Glucagon-like peptide-1, but not glucose-dependent insulinotropic peptide, inhibits glucagon secretion via somatostatin (receptor subtype 2) in the perfused rat pancreas.
作者信息
de Heer J, Rasmussen C, Coy D H, Holst J J
机构信息
Department of Biomedical Sciences, The Panum Institute, University of Copenhagen, Blegdamsvej 3, DK-2200, Copenhagen N, Denmark.
出版信息
Diabetologia. 2008 Dec;51(12):2263-70. doi: 10.1007/s00125-008-1149-y. Epub 2008 Sep 16.
AIMS/HYPOTHESIS: The glucose-lowering effect of glucagon-like peptide-1 (GLP-1) is based not only upon its potent insulinotropic actions but also on its ability to restrain glucagon secretion. Surprisingly, the closely related glucose-dependent insulinotropic peptide (GIP) stimulates glucagon release.
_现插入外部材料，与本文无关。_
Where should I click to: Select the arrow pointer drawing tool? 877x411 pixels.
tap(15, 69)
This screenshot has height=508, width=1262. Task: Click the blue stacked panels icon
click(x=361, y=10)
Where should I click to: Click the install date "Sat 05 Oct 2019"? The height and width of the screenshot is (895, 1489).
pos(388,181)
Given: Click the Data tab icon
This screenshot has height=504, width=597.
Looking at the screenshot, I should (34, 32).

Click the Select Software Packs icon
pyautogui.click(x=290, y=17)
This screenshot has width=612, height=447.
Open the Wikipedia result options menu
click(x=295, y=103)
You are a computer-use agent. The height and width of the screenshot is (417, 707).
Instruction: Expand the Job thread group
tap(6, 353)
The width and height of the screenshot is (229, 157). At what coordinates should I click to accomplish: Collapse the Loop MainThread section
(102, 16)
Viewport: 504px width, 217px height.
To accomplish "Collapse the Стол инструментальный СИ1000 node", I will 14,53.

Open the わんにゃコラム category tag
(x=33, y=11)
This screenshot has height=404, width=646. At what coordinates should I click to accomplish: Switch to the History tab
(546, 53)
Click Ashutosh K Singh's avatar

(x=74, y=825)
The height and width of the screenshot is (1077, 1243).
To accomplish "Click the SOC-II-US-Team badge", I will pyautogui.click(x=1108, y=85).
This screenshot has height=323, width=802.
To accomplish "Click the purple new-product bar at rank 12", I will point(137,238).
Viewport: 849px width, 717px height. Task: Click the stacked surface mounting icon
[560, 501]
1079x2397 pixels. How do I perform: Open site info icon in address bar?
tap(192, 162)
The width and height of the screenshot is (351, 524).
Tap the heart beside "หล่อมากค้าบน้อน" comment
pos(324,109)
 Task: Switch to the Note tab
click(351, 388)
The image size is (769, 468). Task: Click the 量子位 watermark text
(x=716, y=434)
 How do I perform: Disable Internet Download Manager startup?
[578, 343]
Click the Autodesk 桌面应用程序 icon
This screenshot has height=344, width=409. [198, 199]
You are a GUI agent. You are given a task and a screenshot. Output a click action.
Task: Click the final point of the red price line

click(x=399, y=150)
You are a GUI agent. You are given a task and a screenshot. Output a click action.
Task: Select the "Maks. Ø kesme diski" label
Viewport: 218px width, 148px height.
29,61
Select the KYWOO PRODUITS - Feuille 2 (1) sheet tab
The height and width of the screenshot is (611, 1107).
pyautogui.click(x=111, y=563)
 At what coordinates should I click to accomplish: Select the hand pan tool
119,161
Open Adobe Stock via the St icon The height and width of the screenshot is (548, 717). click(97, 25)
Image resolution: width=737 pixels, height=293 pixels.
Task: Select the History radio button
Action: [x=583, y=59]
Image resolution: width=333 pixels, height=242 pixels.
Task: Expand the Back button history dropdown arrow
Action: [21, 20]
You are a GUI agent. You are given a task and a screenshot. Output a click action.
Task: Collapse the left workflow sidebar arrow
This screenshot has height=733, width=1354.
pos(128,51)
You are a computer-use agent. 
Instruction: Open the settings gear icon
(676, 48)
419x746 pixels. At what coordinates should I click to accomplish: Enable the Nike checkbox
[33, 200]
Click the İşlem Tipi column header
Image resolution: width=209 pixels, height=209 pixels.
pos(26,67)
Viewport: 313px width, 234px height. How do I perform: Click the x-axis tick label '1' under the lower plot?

We examined whether the islet hormone somatostatin, which strongly inhibits glucagon secretion, is involved in this divergent behaviour.
METHODS
At 1.5 mmol/l glucose and therefore minimal insulin secretion, the glucagon, insulin and somatostatin responses to 20 mmol/l glucose, GLP-1, GIP and somatostatin were studied in the presence of a high-affinity monoclonal somatostatin antibody and of a highly specific somatostatin receptor subtype 2 (SSTR2) antagonist (PRL-2903) in the isolated perfused rat pancreas.
RESULTS
In control experiments, GLP-1 at 1 and 10 nmol/l reduced glucagon secretion significantly to 59.0 +/- 6.3% (p < 0.004; n = 5; SSTR2 series; each vs pre-infusion level) and to 48.0 +/- 2.6% (p < 0.001; n = 6; somatostatin antibody series) respectively. During somatostatin antibody administration, GLP-1 still inhibited glucagon secretion significantly, but the effect was less pronounced than in control experiments (p < 0.018). Co-infusion of the SSTR2 antagonist completely abolished the GLP-1-induced suppression of glucagon secretion. In contrast, neither the GIP-induced stimulation of glucagon release nor its inhibition by 20 mmol/l glucose was altered by somatostatin antibody or SSTR2 antagonist administration.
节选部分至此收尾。